The Rock Capital of Bulgaria: Kavarna’s Musical Identity
Kavarna is called the Rock Capital of Bulgaria because it has hosted annual heavy metal and rock concerts on the cliff edge above the town — acts including Whitesnake, Def Leppard, Scorpions, Uriah Heep, and others have played the outdoor stage at Kavarna. The concerts took place annually from 2008 onward, supported by the mayor at the time who turned the town’s cultural identity around them. The summer concert series is the specific reason visitors who wouldn’t otherwise come to the northern Bulgarian coast make the trip.

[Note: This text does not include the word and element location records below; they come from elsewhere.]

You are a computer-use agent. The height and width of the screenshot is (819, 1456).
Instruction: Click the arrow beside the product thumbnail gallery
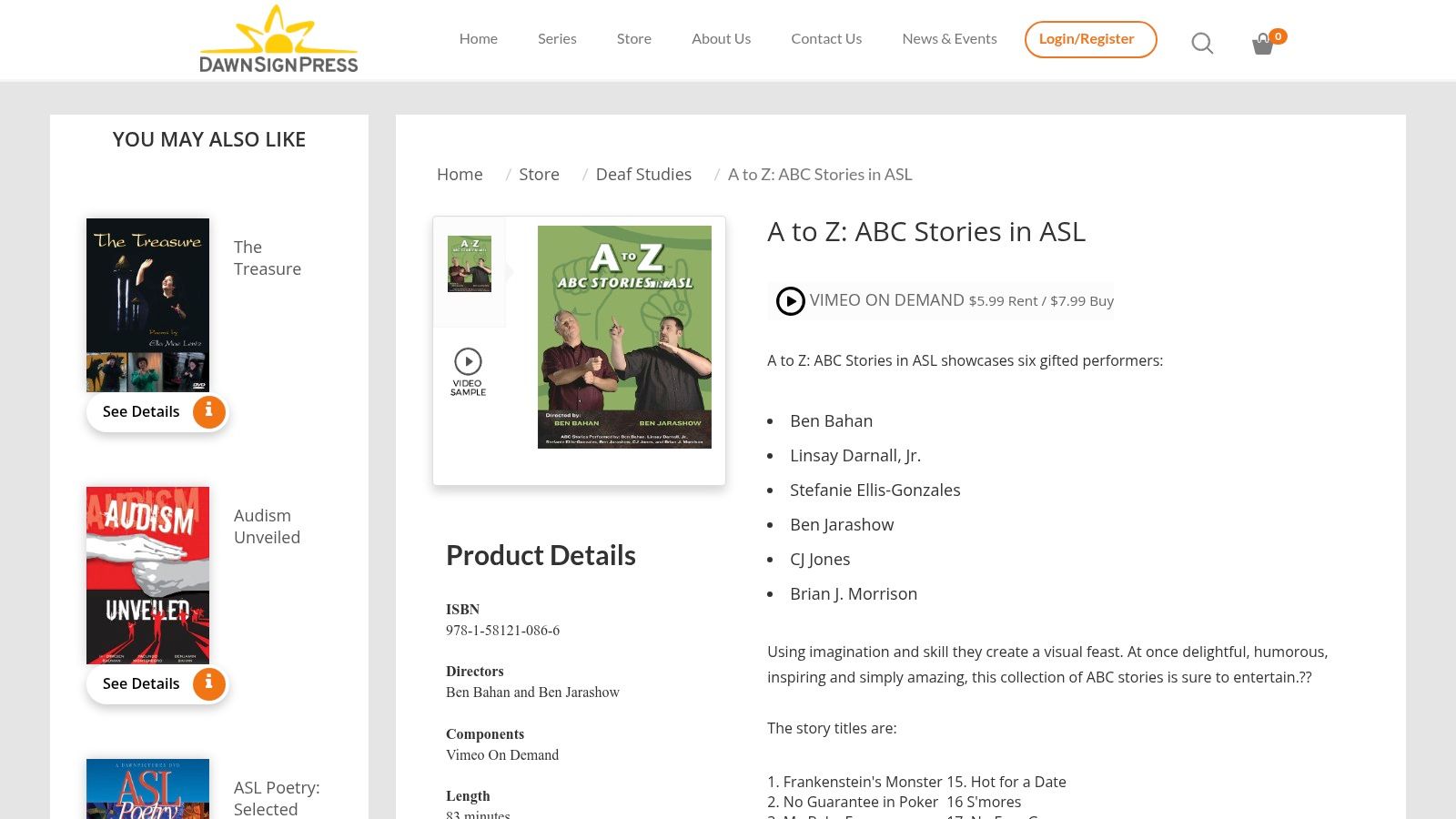tap(510, 270)
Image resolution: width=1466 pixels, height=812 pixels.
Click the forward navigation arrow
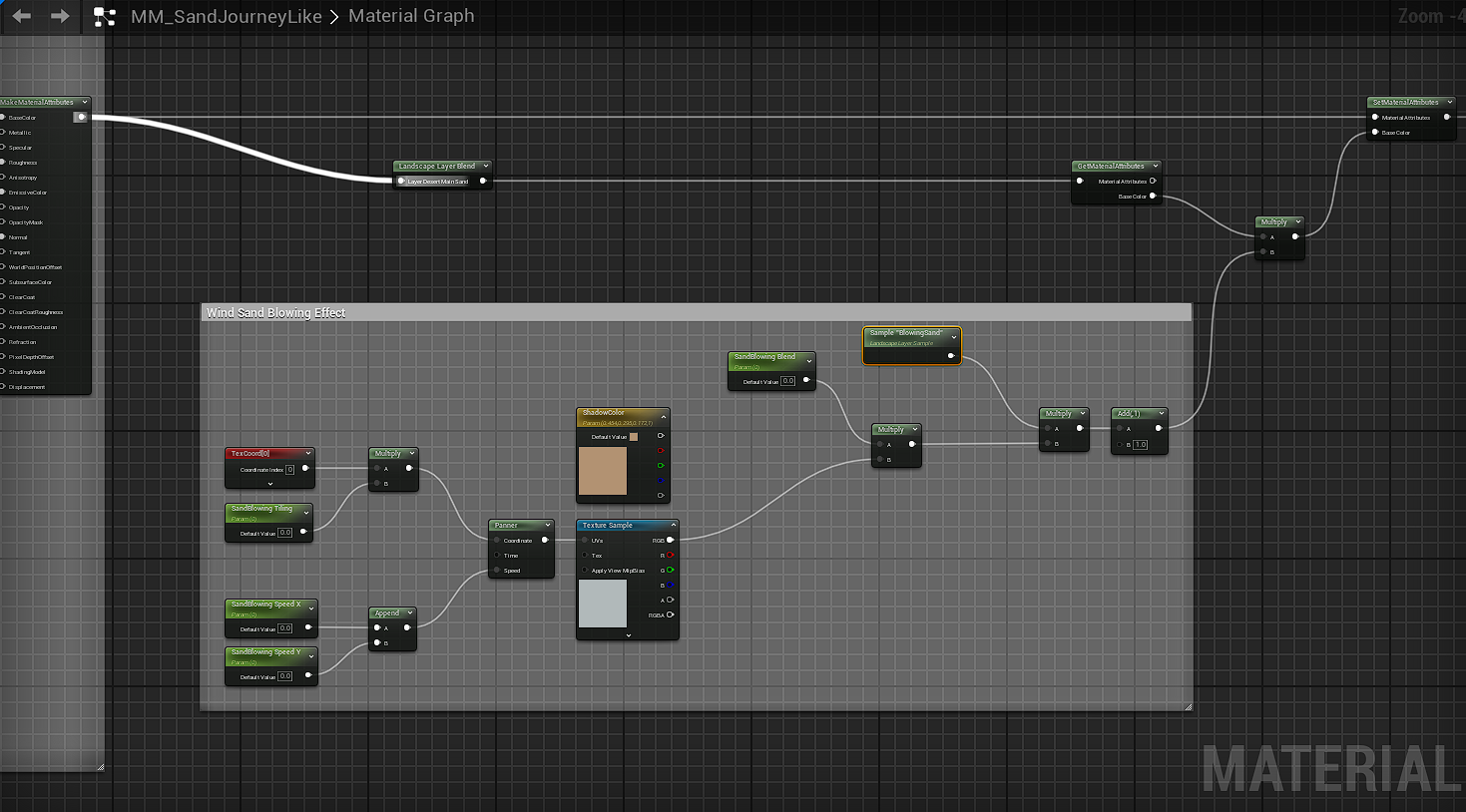(x=60, y=16)
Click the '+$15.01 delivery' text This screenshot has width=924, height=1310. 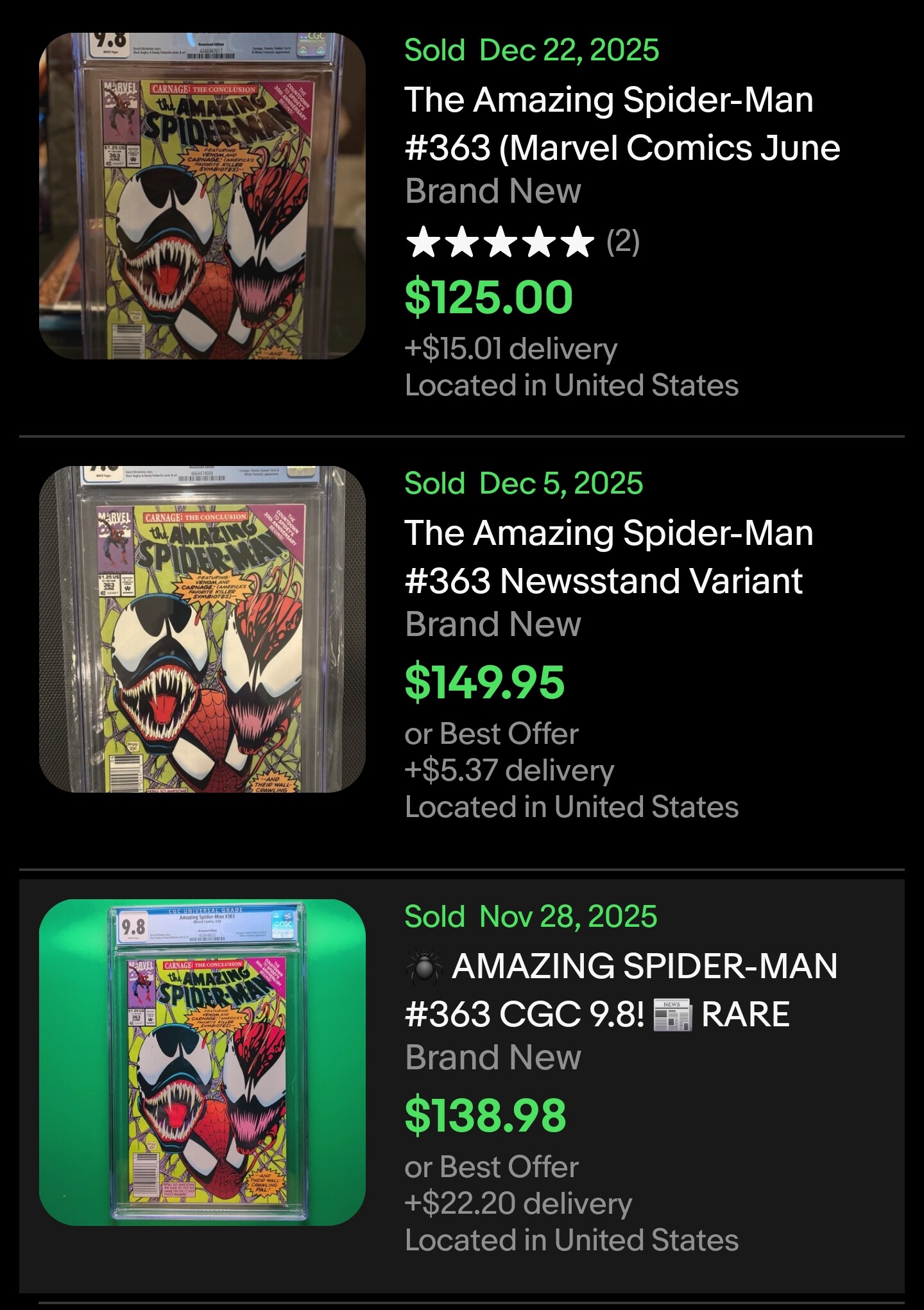[x=511, y=349]

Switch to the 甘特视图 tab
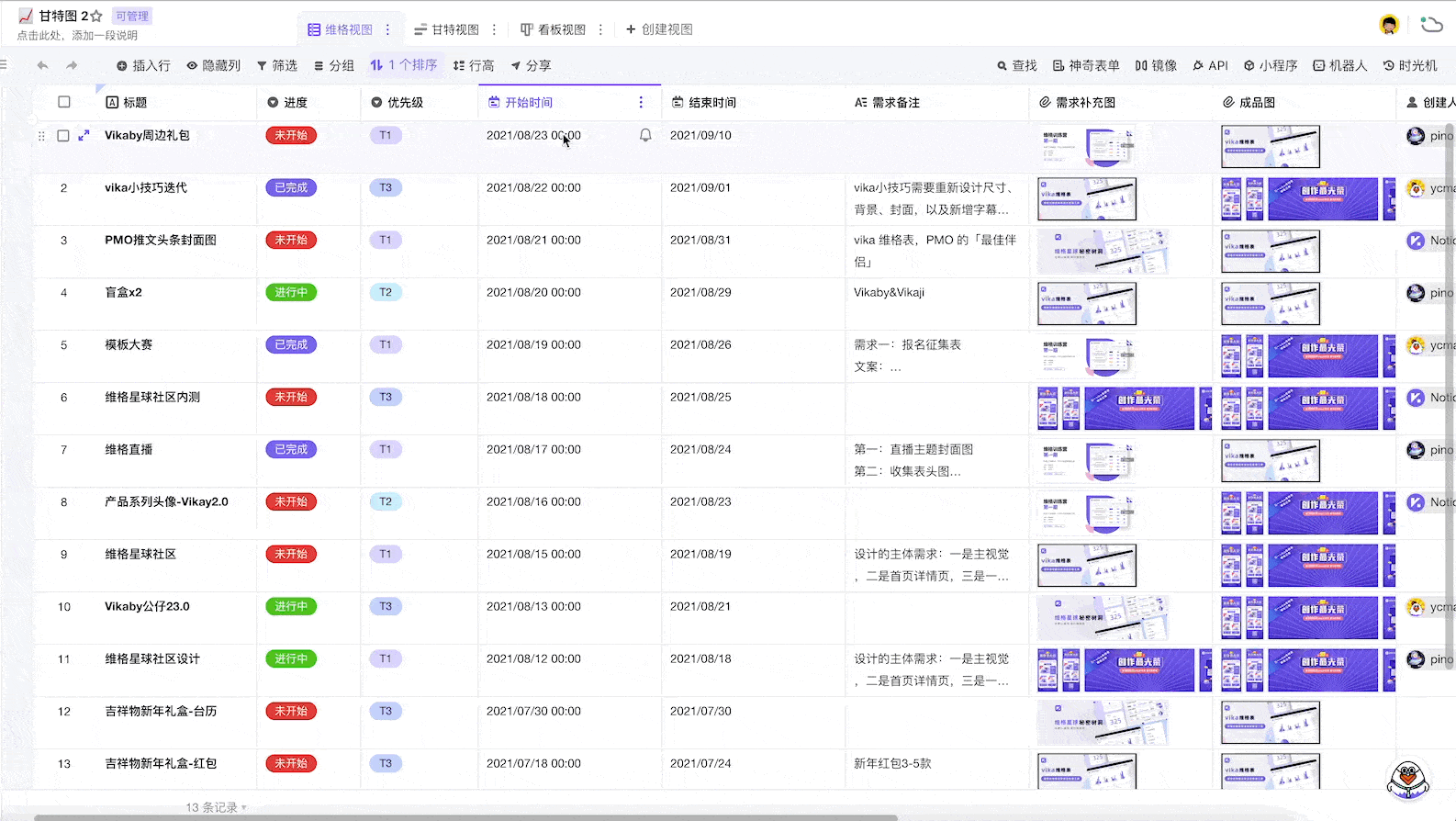pyautogui.click(x=447, y=29)
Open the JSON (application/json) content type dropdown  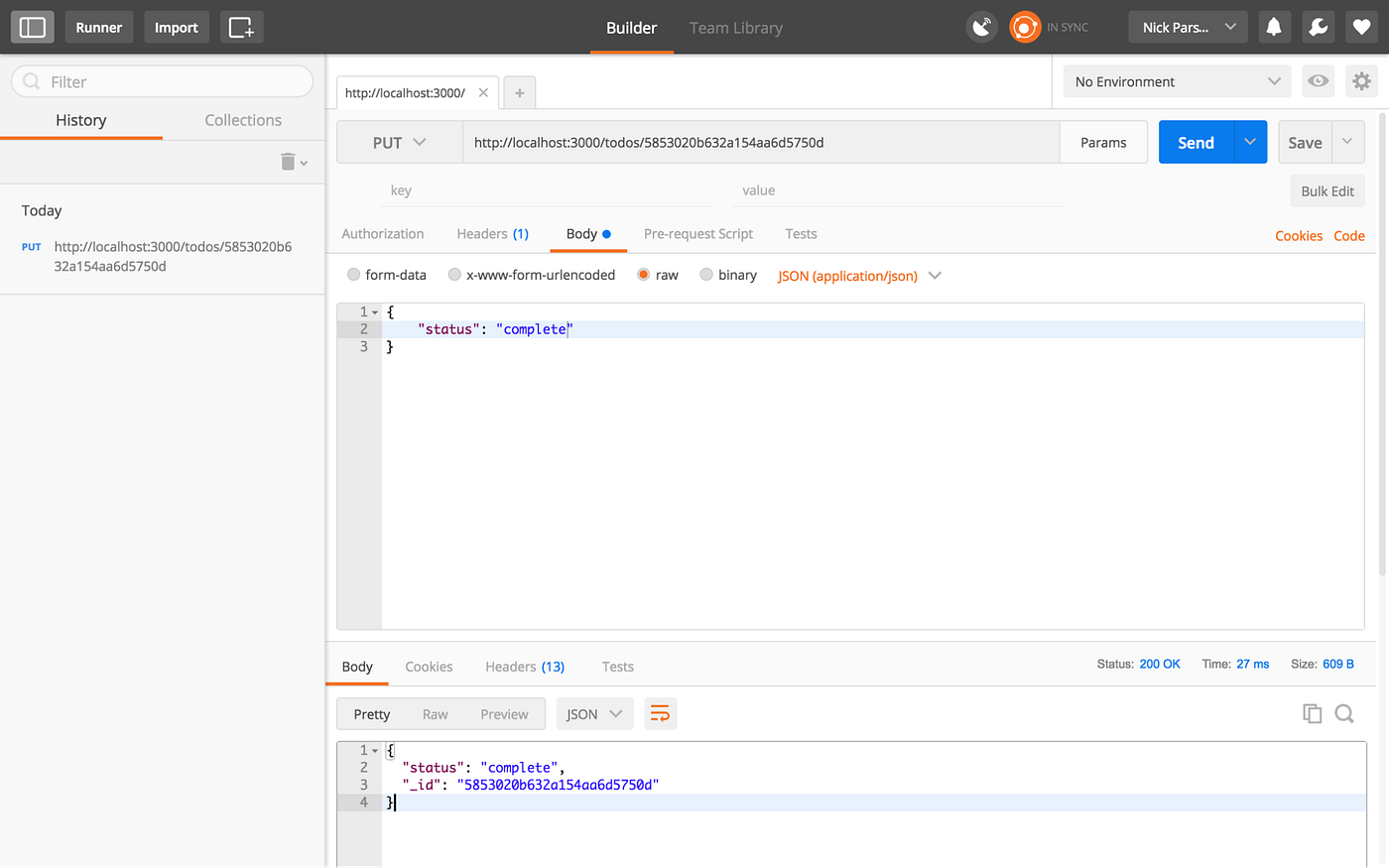point(859,275)
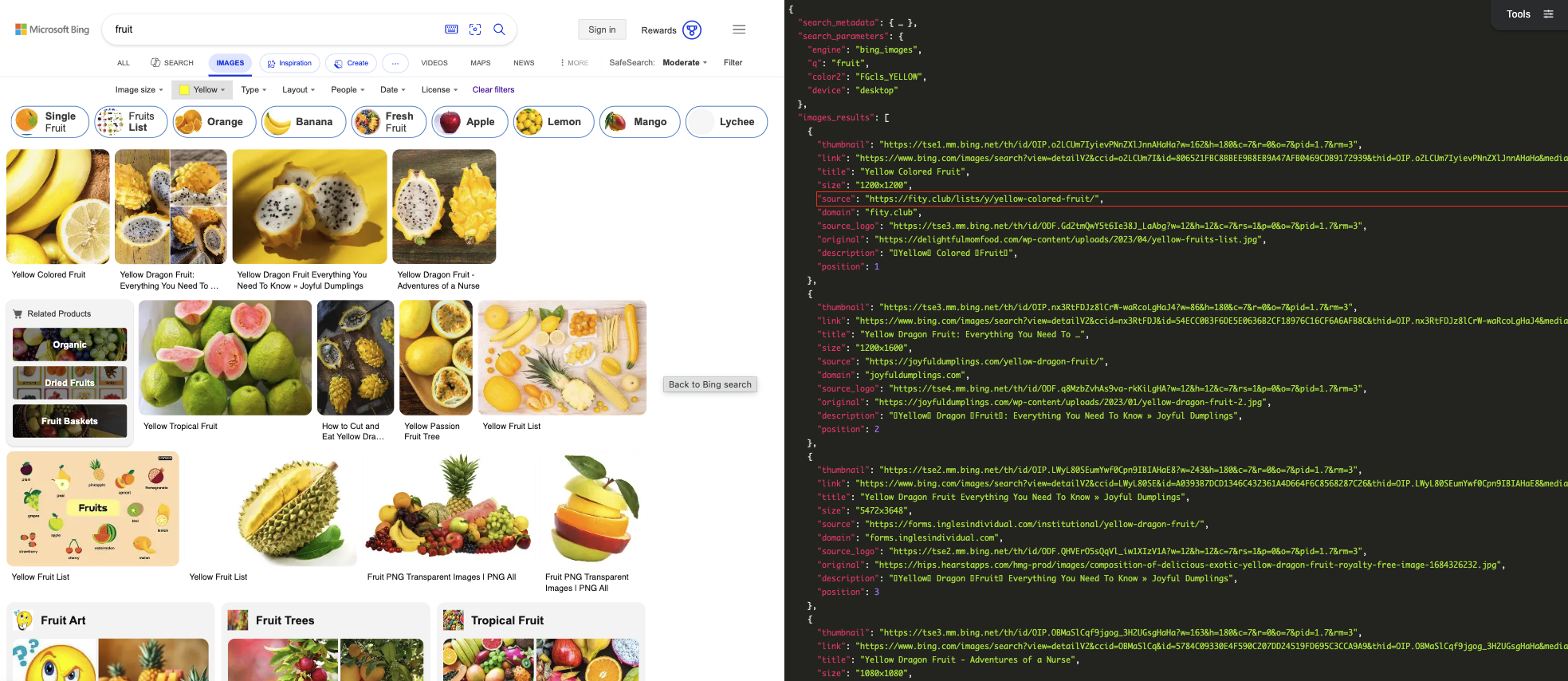
Task: Open the Image size filter dropdown
Action: [x=139, y=90]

Cape Kaliakra, Bolata, and the Northern Coast Day Programme
The beach is the right base for the northern Bulgarian cliff coast programme. Cape Kaliakra — the dramatic headland with the 4th-century fortress ruins, the legend of the 40 Bulgarian maidens, and the dolphin sightings — is 20 minutes north. Bolata Beach Bulgaria — the horseshoe red-cliff bay that is a member of the Most Beautiful Bays in the World club — is 25 minutes north. Adora Beach Bulgaria — the hidden white-cliff cove below Topola village — is 15 minutes south.
The day programme from Kavarna city beach: morning swim, Dalboka mussels at noon, Cape Kaliakra fortress in the afternoon, Bolata at the end of the day if there’s time.
Kavarna City Beach is the 500-metre harbour bay 3 kilometres below the Rock Capital of Bulgaria — below Cape Chirakman where the ancient Greek city of Bizone sank into the sea 2,000 years ago, the sunken ruins still diveable offshore, Dalboka — Bulgaria’s first mussel farm — 5 minutes away with mussel desserts on the menu, 60 kilometres from Varna by bus in an hour, free parking at the harbour, and the cliff above the bay as the specific view the photographs try to capture.
Drive down the valley. The cliff gets bigger as you descend. The mussels are not a second thought — plan for them.